### Task list
1) In the passage about Wendy, which Red Velvet cover does the writer say she single-handedly saved?
2) Which distinct words or titles appear inside quotation marks in the passage about Wendy?
3) Carry on the passage about Wendy, picking up after its final sentence.

### Text under study
I’m a fan of Wendy, I already wrote previously in this same feature how she single-handedly saved the Red Velvet cover of “Milky Way”. It’s also incredible how she’s bounced back after such a horrible incident and is already performing on stage in such a short time.
But “Like Water” is a brave record, not just for her recovery, but because it shows a map of Wendy’s weaknesses as a solo vocalist. RV as a whole is vocally soft (not “weak”, “soft”, as in power), so when Wendy sings along with the rest of her group it sounds powerful and deep. But when you take her away from that context, she runs into the problem a lot of group main vocals run into: she can’t quite support a whole song on her own.

[Dataset entries]
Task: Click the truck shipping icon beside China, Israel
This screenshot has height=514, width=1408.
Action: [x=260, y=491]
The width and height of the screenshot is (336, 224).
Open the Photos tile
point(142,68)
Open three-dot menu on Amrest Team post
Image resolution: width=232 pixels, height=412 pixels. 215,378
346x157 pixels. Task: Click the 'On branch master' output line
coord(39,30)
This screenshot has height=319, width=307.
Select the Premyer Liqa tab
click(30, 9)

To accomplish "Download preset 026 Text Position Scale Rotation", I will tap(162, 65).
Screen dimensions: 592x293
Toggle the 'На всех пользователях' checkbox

### Solved tasks
1) "Milky Way"

2) "Milky Way", "Like Water", "weak", "soft"

3)
“Best Friend” is the most soothing song on the album, simply because Wendy sounds the most comfortable here. With Seulgi to depend on, she’s able to go a little deeper, a little richer with her belting, a little more confident with her adlibs. There’s no comparison to the confidence shown here compared to the rest of the album. No bones about it, she is the better vocalist on this track, but she needs her friends to get to that point.
Red Velvet’s contracts are up for renewal this year. I’ve been thinking a little bit about the future of RV; it pays to stay positive but I’m also seeing a lot of parallels to f(x)’s disbandment, e.g. Irene’s troubles and the recent debut of Aespa. I could see SM Entertainment applying leverage, withholding schedules, and reassigning material to other groups in order to get favorable terms. I do think it’s highly likely they renew (that sweet, sweet Japan revenue), but if one or two members choose to back out, I don’t know if SME is invested in Wendy as a solo artist.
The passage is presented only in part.